Hard drinkers sniff at its weakness, as the saying goes: "Beer without vodka is like throwing money to the wind."

But a hung-over nation will wake up to a new and troubling reality on New Year's Day when beer in Russia becomes classified as an alcoholic drink for the very first time.

Until now the brew has been considered a foodstuff along with all other drinks under 10 per cent in strength. An array of international and local brands from Amstel to Efes and Baltika to Zhiguli could be bought from street kiosks or at railway stations, as well as from countless 24-hour corner shops, just like fruit juice or mineral water.

Morning or evening, people supping from cans or bottles are a common sight in parks, squares and on Moscow's Metro.

Beer's new status as alcohol, however, will prevent retail sales from street outlets such as kiosks, railway stations, bus stops and petrol stations – which account for up to 30 per cent of sales – as well as preventing sales between 11pm and 8am, and introducing a ban on television advertising of beer.

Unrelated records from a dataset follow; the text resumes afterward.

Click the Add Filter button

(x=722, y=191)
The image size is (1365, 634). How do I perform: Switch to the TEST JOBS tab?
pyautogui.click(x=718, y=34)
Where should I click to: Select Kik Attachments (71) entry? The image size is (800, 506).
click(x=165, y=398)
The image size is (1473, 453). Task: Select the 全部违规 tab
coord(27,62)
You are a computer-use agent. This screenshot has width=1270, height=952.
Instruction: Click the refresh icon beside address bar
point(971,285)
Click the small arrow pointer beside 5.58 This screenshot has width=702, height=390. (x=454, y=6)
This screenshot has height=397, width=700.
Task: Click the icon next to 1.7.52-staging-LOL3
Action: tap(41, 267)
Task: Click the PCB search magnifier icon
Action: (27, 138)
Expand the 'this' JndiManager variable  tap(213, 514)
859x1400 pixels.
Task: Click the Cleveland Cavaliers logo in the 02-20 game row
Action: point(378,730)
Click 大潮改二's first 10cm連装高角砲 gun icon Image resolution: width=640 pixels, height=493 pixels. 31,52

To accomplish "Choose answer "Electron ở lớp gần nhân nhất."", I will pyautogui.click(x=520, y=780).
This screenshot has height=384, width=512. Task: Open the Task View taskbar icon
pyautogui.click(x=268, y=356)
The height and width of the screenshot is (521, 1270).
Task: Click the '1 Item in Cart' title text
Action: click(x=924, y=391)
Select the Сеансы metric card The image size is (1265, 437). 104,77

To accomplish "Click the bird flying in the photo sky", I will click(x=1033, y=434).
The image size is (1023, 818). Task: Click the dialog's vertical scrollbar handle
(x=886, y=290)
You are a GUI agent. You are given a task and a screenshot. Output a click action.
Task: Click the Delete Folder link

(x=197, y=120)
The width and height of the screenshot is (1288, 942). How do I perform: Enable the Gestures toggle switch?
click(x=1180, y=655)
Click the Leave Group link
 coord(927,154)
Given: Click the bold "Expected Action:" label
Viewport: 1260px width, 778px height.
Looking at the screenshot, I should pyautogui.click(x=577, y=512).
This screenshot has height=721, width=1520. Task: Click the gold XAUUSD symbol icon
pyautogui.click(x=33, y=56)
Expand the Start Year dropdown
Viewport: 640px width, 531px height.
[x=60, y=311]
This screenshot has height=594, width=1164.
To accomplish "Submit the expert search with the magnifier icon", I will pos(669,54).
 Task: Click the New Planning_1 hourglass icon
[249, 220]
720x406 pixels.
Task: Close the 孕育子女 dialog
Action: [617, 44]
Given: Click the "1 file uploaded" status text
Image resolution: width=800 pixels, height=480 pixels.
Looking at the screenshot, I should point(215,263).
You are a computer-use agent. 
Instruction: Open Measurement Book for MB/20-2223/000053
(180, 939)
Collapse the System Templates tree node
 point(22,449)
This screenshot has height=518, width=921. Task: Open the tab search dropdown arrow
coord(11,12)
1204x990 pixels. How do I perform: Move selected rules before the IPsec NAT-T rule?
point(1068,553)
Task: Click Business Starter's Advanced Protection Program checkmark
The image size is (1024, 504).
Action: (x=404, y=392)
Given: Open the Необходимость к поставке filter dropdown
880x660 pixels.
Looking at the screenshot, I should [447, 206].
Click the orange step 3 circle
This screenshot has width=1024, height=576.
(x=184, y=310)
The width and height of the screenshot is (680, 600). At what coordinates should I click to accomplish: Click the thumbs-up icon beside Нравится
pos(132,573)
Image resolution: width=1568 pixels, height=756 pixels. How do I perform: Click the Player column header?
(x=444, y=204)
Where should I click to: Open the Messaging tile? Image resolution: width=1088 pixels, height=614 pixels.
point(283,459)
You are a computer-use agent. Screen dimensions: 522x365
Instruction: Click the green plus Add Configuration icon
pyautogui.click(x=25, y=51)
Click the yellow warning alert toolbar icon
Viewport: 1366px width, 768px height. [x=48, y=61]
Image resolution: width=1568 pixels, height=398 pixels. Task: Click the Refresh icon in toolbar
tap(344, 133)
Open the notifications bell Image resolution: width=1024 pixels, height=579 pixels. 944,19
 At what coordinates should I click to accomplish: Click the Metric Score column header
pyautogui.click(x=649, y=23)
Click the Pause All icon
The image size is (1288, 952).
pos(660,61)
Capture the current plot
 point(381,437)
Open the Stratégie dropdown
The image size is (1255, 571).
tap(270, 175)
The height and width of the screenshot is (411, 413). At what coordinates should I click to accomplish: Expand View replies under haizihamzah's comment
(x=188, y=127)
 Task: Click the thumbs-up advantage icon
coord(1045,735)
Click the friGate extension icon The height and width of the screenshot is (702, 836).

The new restrictions were signed off by then President Dmitry Medvedev in 2011 as part of an attempt to counter alcohol abuse, which he earlier called a "national calamity".

The average Russian drinks the equivalent of 32 pints of pure alcohol per year and about 500,000 deaths annually are thought to be drink-related. That includes a large number of about 30,000 annual road accident deaths and of several thousand cases of drowning.

Vodka remains the most popular – and most damaging – alcoholic drink in Russia but beer has been steadily advancing on it in recent years.

The new measures restricting sales could be a blow to beer's challenge.

Isaac Sheps, the chairman of the Union of Russian Brewers, claimed that cutting access to beer – including attempts by some regional governments to ban sales after 7pm or 8pm rather than 11pm – could be damaging to health.

"It will be tougher if you want to buy a beer on the way home from work, or pop down from your apartment," he told the Daily Telegraph.

"So you have to stock at home. And stocking beer is more problematic than stocking vodka. It's bulky, it's big, there's no room for it in small homes. It's much easier to buy two bottles of vodka and manage for your instant need for alcohol.

"So it's quite ironic that this attempt to improve health and lower alcoholism could have the opposite effect and cause people to drink more harmful spirits."